PAGE TEXT:
Players in India’s power sector, who were in financial hot waters even prior to Covid, have sunk deeper into the quagmire lately with commercial buyers reducing their offtake during the lockdown. With revenues of State distribution companies (discoms) hit hard, their already large overdues to generation companies have mounted. An India Ratings report suggests that overdues from discoms to generation companies had vaulted from ₹55,300 crore in March last year to over ₹91,700 crore by March 2020. In the circumstances, the announcement of a ₹90,000 crore liquidity lifeline for discoms as a part of the Atmanirbhar Bharat package is welcome both for its intent and timing. This package doesn’t entail any direct outlays from the Centre but envisages Power Finance Corporation (PFC) and Rural Electrification Corporation (REC) tapping market borrowings to raise the required ₹90,000 crore. The package, if implemented in full, can ease liquidity across the power value chain and prevent immediate defaults.

The loan disbursements under this package come with many strings attached. For one, to avail of them, State governments are expected to act as guarantors to PFC and REC, with the loans to be released directly to power producers. Two, before availing of the first tranche, States are expected to clear their subsidy dues to discoms and discoms to REC/PFC, failing which they will pay higher interest. This may prove a sticking point for States currently grappling with Covid-related strain on their fisc. States are also expected to effect reforms such as installing smart meters, digital payments and self-assessment by customers. Three, before availing of the second tranche, States are expected to commit to a roadmap to reduce aggregate technical and commercial (AT&C) losses and address gaps between power tariffs and costs. Public sector power producers are expected to offer rebates on fixed costs for the settlement of their dues, which discoms are expected to pass on to consumers. While many of the conditions do represent much-needed reforms in the power sector, it may be unrealistic to expect State governments to initiate them amid this unprecedented crisis.

Overall, even if this package manages to address immediate liquidity problems, a more collaborative approach between the Centre and the States may be needed to resolve persisting structural issues that hobble the power sector — such as free power to agriculture, cross-subsidisation of agriculture and households by industrial consumers, poor quality of service and inordinately high AT&C losses. True, the Centre has recently proposed some changes through amendments to the Electricity Act by looking to facilitate cross-border trade in power, streamline the selection process for appointing members of electricity commissions, allowing distribution licensees to appoint sub-licensees and appointing a contract enforcement authority. But even these measures merely tinker at the periphery of the structural reforms needed, without tackling the core issues plaguing the sector.

DATA SUPPLIED:
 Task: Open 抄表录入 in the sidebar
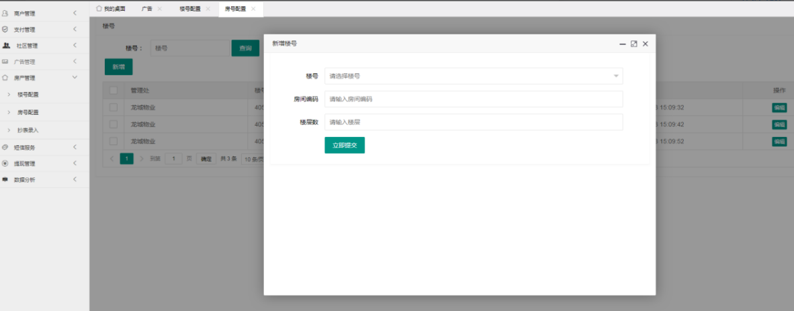coord(28,130)

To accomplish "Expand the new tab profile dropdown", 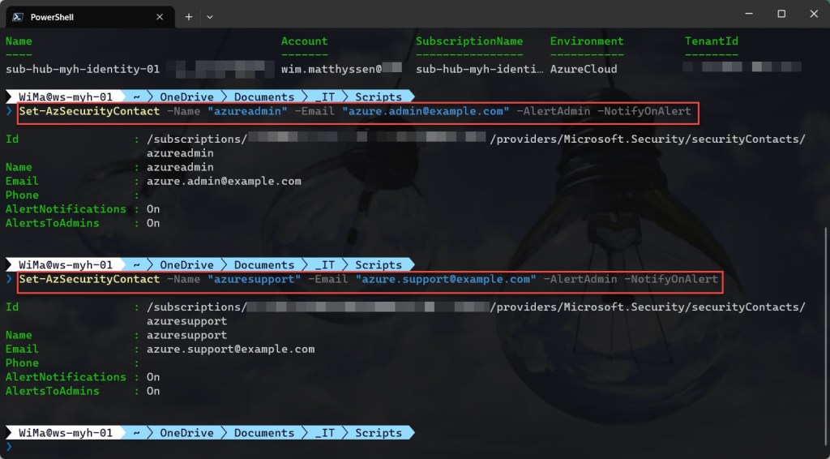I will click(210, 16).
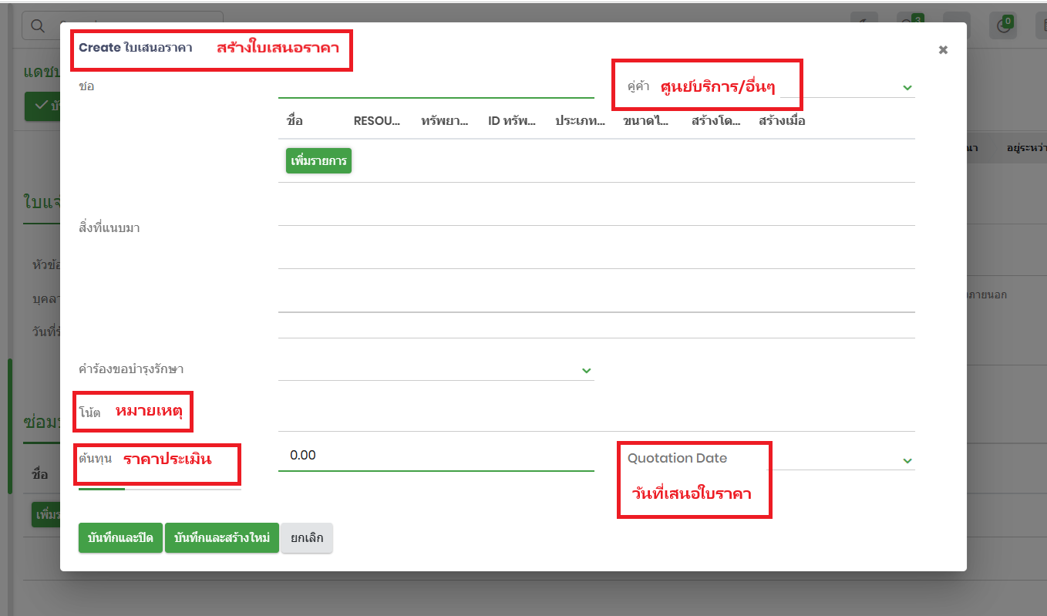Click the สร้างโด... column header
Screen dimensions: 1047x616
(715, 121)
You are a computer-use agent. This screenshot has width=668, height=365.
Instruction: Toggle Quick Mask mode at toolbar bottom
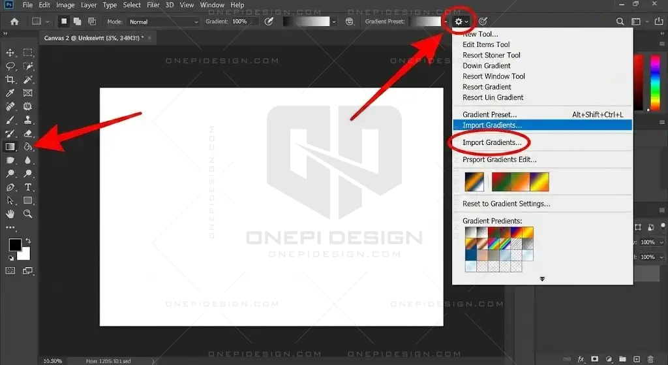pos(10,270)
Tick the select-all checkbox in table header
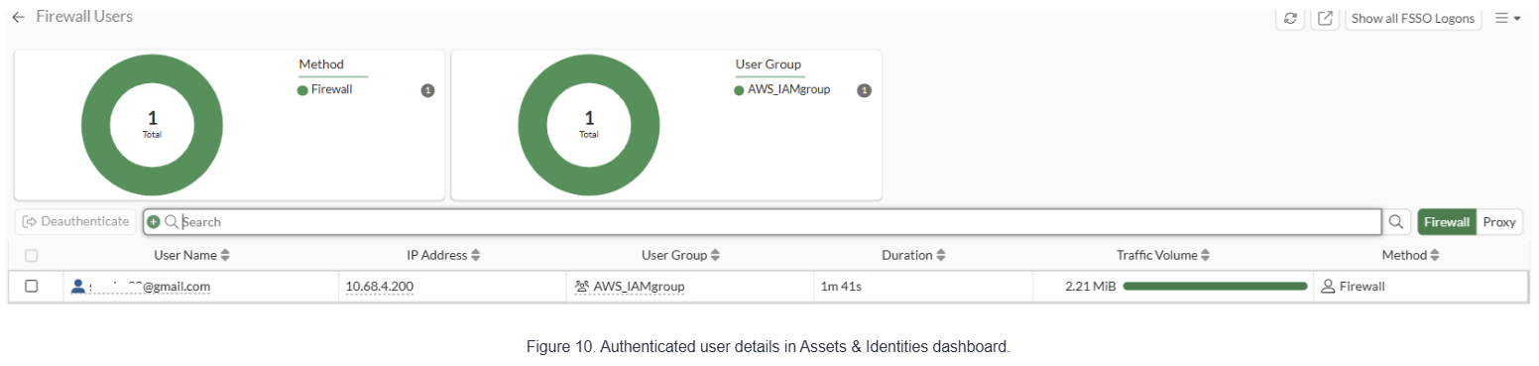Viewport: 1539px width, 366px height. [x=32, y=255]
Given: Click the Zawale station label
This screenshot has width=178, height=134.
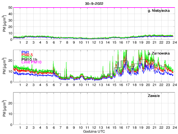Looking at the screenshot, I should pos(154,96).
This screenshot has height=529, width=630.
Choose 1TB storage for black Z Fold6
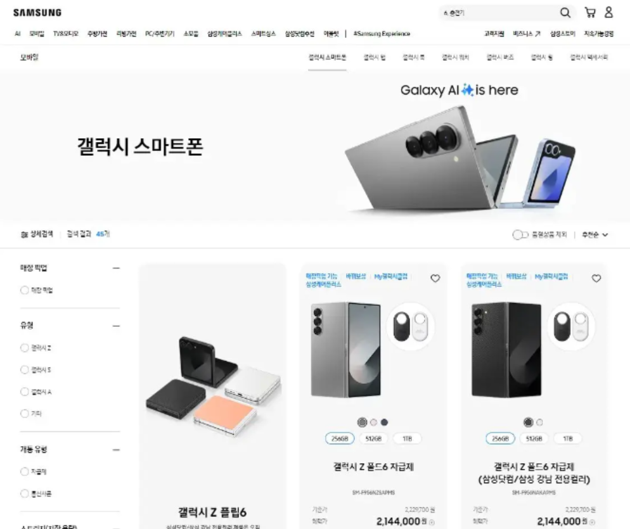568,438
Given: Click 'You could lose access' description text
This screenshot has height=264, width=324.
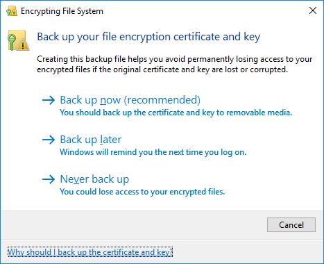Looking at the screenshot, I should click(x=142, y=192).
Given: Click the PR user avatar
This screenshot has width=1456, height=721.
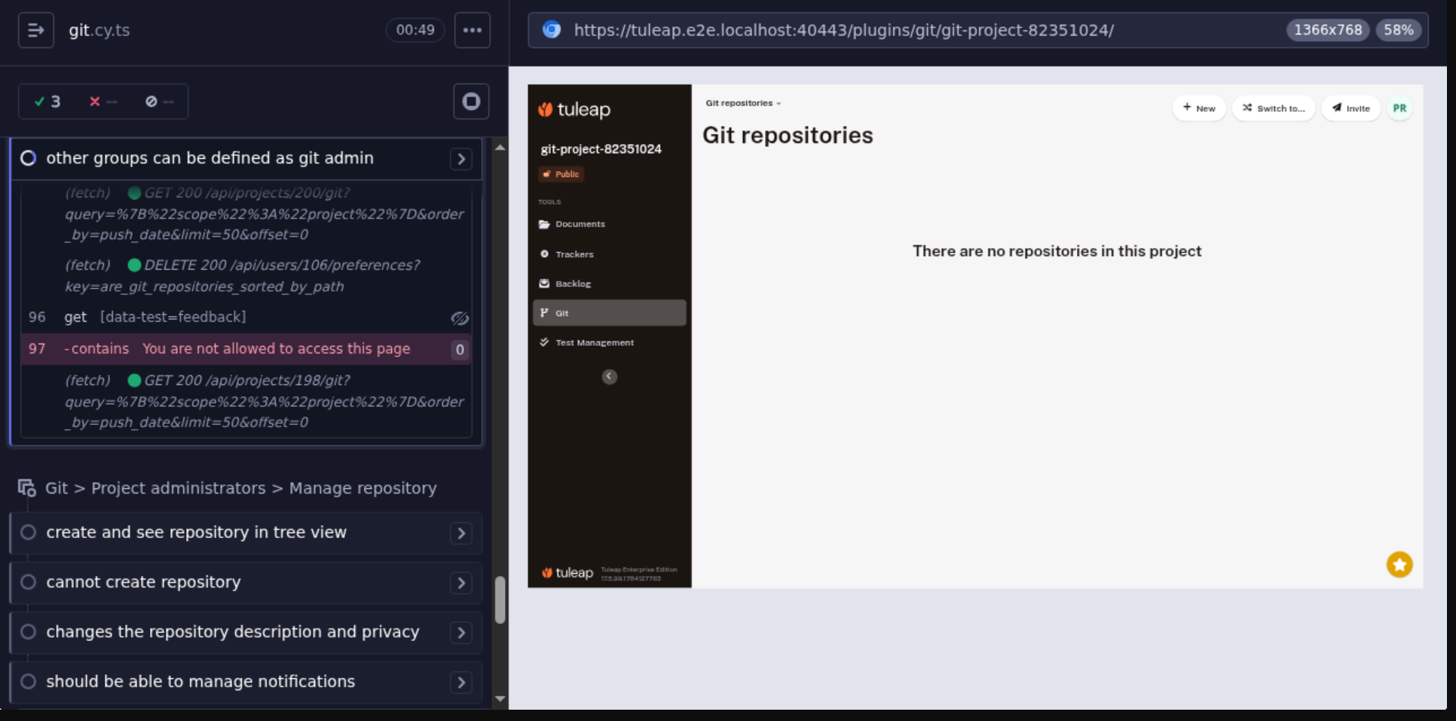Looking at the screenshot, I should 1399,108.
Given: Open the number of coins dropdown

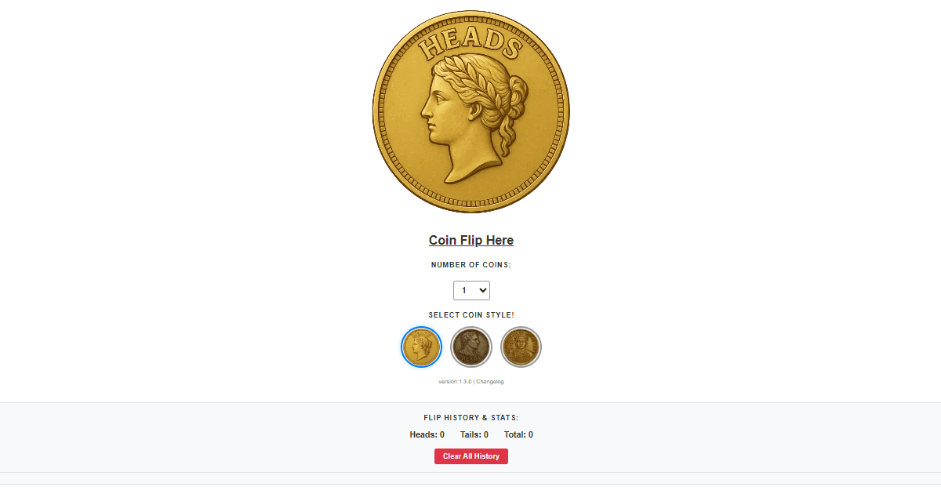Looking at the screenshot, I should tap(471, 290).
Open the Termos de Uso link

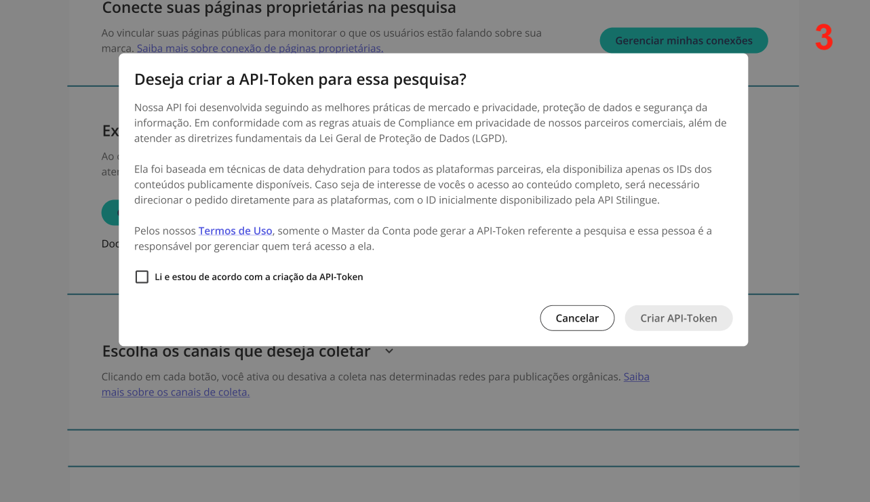pyautogui.click(x=235, y=231)
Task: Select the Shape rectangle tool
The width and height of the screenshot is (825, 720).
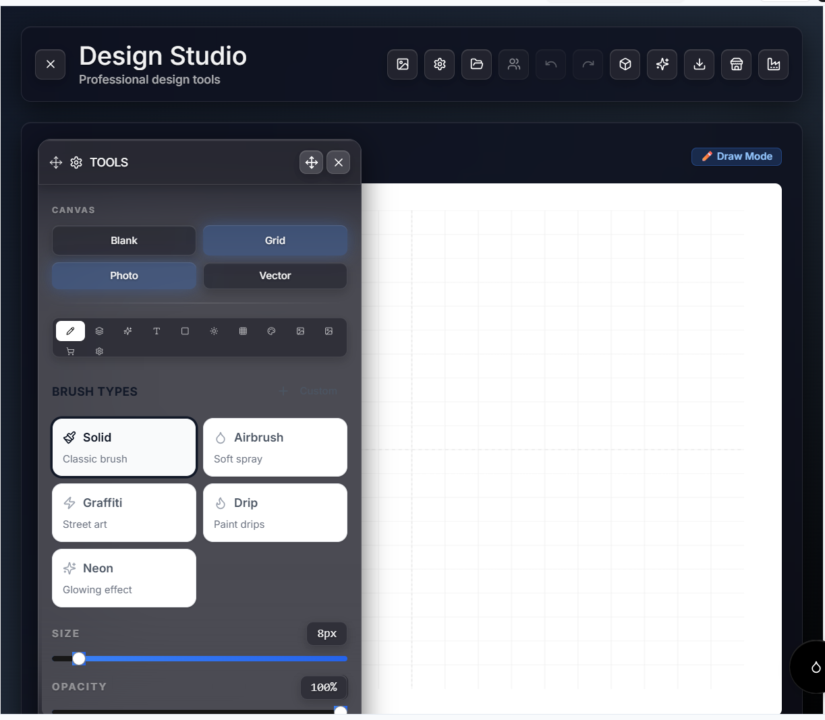Action: 185,331
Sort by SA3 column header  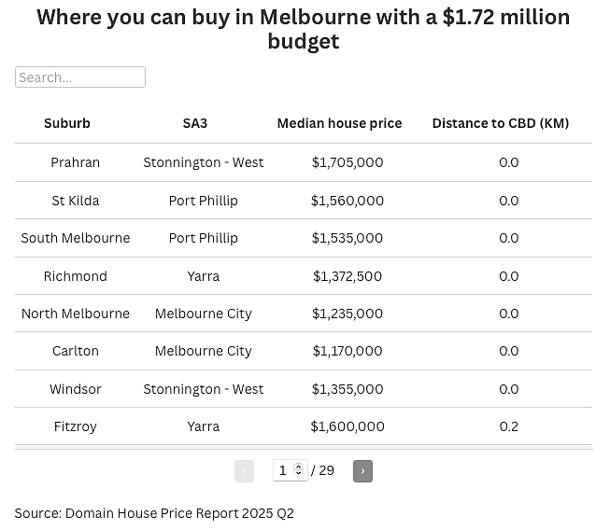(195, 123)
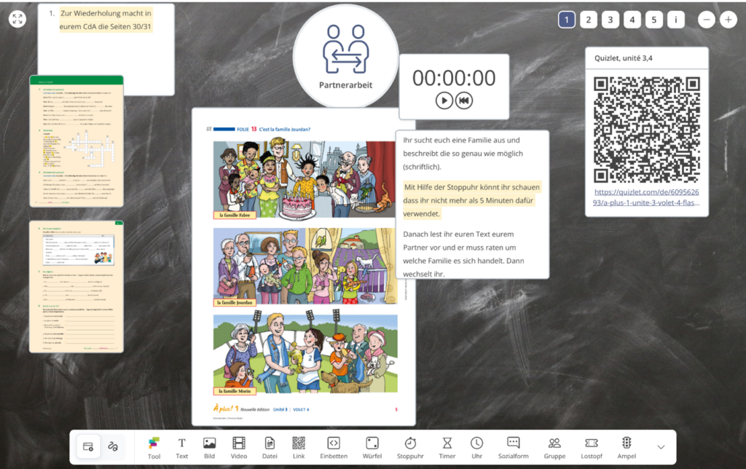Image resolution: width=746 pixels, height=469 pixels.
Task: Insert a Video element
Action: pyautogui.click(x=239, y=447)
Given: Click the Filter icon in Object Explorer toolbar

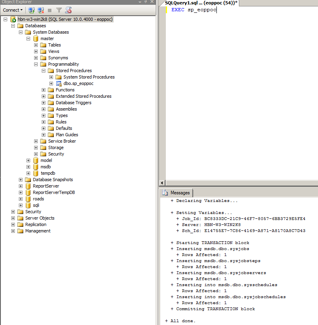Looking at the screenshot, I should click(59, 10).
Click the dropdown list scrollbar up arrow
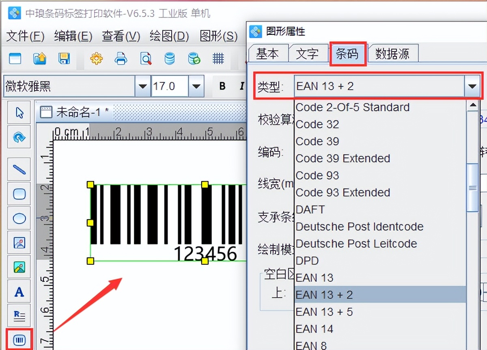487x350 pixels. pyautogui.click(x=473, y=105)
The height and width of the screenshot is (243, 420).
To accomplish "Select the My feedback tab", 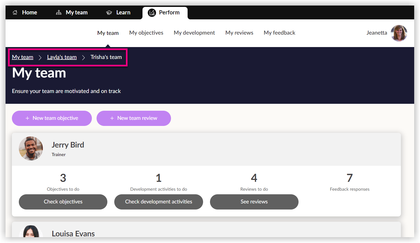I will [x=279, y=33].
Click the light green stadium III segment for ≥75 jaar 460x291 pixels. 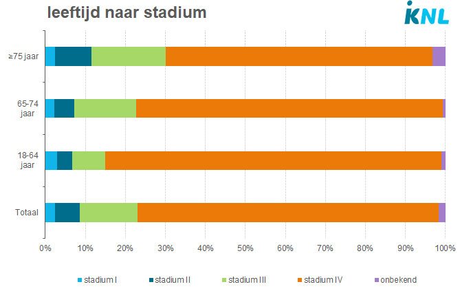tap(129, 56)
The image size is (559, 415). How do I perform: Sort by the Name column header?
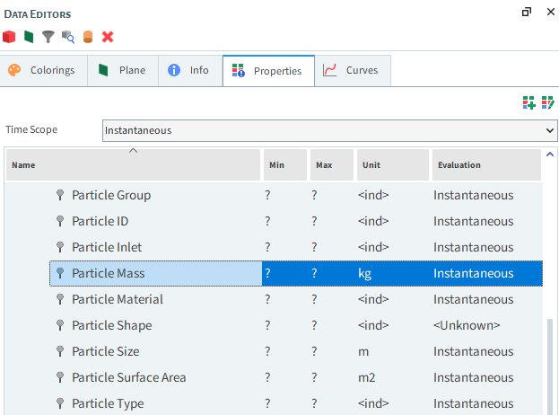133,165
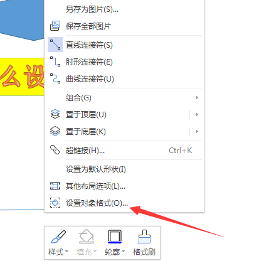Click the other layout options icon
The height and width of the screenshot is (261, 254).
click(55, 186)
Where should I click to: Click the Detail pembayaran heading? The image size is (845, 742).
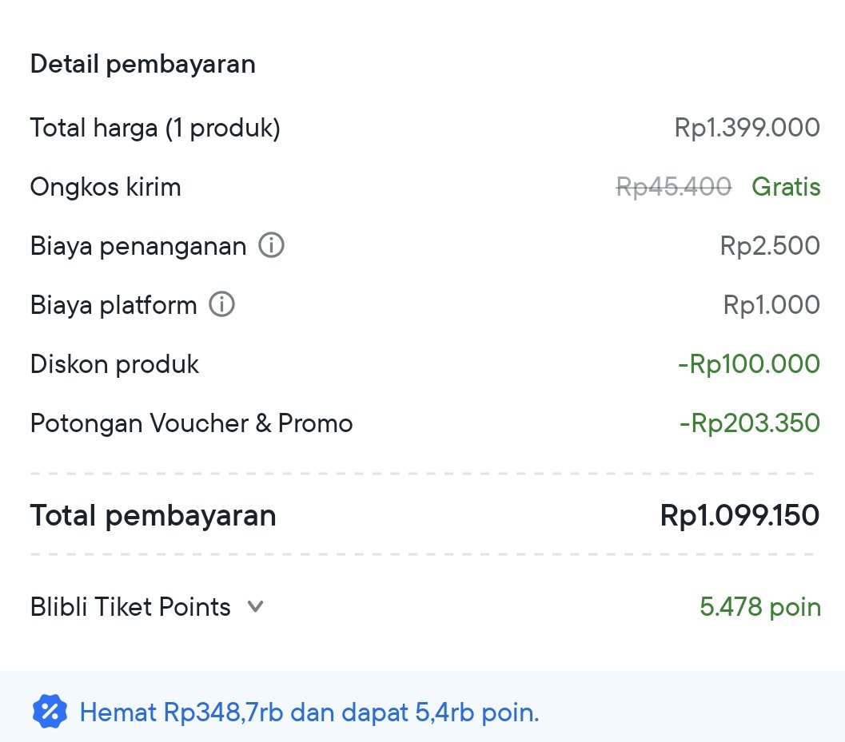[x=143, y=64]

PROBLEM DESCRIPTION: From the editorial on India's power sector above, extract the passage between "Overall, even if" and "plaguing the sector.", inclusive, copying it word for word.

SOLUTION TO THIS PROBLEM:
Overall, even if this package manages to address immediate liquidity problems, a more collaborative approach between the Centre and the States may be needed to resolve persisting structural issues that hobble the power sector — such as free power to agriculture, cross-subsidisation of agriculture and households by industrial consumers, poor quality of service and inordinately high AT&C losses. True, the Centre has recently proposed some changes through amendments to the Electricity Act by looking to facilitate cross-border trade in power, streamline the selection process for appointing members of electricity commissions, allowing distribution licensees to appoint sub-licensees and appointing a contract enforcement authority. But even these measures merely tinker at the periphery of the structural reforms needed, without tackling the core issues plaguing the sector.